▶ **Documento fuente**:
================================

A menudo escuchamos a gente que ora por los misioneros. Esto también es adecuado y aceptable, condicionado al hecho de que las oraciones sean sinceras. El presidente Spencer W. Kimball nos ha exhortado a orar que las puertas de las naciones sean abiertas a la obra misional; nos ha rogado que hagamos todo lo que podamos, dentro de nuestras posibilidades, para abrir esas puertas; pero comprende que en algunos casos será necesaria la intervención divina.
Una vez que Enós logró el perdón de sus pecados, sintió el deseo profundo de rogar por el bienestar de sus hermanos, los nefitas; eso le llevó a verter su alma entera ante Dios por ellos (Enós 5-9).
Cuando hablamos de pedir a Dios, en forma casi instintiva pensamos en el clásico testimonio de Amulek, el cual incluye pensamientos relativos a la oración; en él exhortaba al pueblo:
“Sí, implorad su misericordia…
“Orad a él cuando estéis en vuestros campos, sí, por todos vuestros rebaños.

================================

▶ **Extracto de datos**:
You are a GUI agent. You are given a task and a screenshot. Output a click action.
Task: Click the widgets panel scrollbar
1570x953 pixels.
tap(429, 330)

================================

▶ **Tareas**:
1) Según el texto sobre la oración, ¿qué deseo sintió Enós una vez que logró el perdón de sus pecados?
2) Copia literalmente del texto sobre la oración el fragmento que empieza con las palabras "Una vez que" y termina con "todos vuestros rebaños.".
3) Retoma el texto sobre la oración y continúalo a partir del punto en que se interrumpe.
Las líneas no tienen ningún papel en esto.

▶ **Respuestas esperadas**:
1) El deseo profundo de rogar por el bienestar de sus hermanos, los nefitas.

2)
Una vez que Enós logró el perdón de sus pecados, sintió el deseo profundo de rogar por el bienestar de sus hermanos, los nefitas; eso le llevó a verter su alma entera ante Dios por ellos (Enós 5-9).
Cuando hablamos de pedir a Dios, en forma casi instintiva pensamos en el clásico testimonio de Amulek, el cual incluye pensamientos relativos a la oración; en él exhortaba al pueblo:
“Sí, implorad su misericordia…
“Orad a él cuando estéis en vuestros campos, sí, por todos vuestros rebaños.

3)
“Rogadle en vuestros hogares, sí, por todos los de vuestra casa…
“Sí, imploradle contra el poder de vuestros enemigos;
“Sí, contra el diablo, que es el enemigo de toda justicia.
“Rogadle por las cosechas de vuestros campos, a fin de que prosperen.
“Sí, y cuando no estéis invocando al Señor, dejad que rebosen vuestros corazones, orando constantemente por vuestro propio bienestar así como por el bienestar de los que os rodean.” (Alma 34:13, 20-24, 27.)
Siempre me impresionó el siguiente consejo: “…invoquéis su santo nombre, y veléis y oréis incesantemente para que no seáis tentados más de lo que podáis resistir, a fin de que el Espíritu Santo os pueda guiar…” (Alma 13:28).
Tales pensamientos y humildes expresiones son indudablemente apropiados cuando suplicamos a Dios. Las palabras del Salvador fueron: “Y no nos dejes caer en tentación, mas líbranos del mal” (3 Nefi 13:12).
Se nos ha prometido que nuestro Padre Celestial nos perdonará por nuestros pecados si nosotros perdonamos a aquellos que hayan pecado contra nosotros. Por lo tanto, resulta adecuado que tomemos el modelo del Maestro y oremos diciendo: “Y perdona nuestras deudas, como nosotros perdonamos a nuestros deudores” (3 Nefi 13:11).
Advertencias relacionadas con este asunto.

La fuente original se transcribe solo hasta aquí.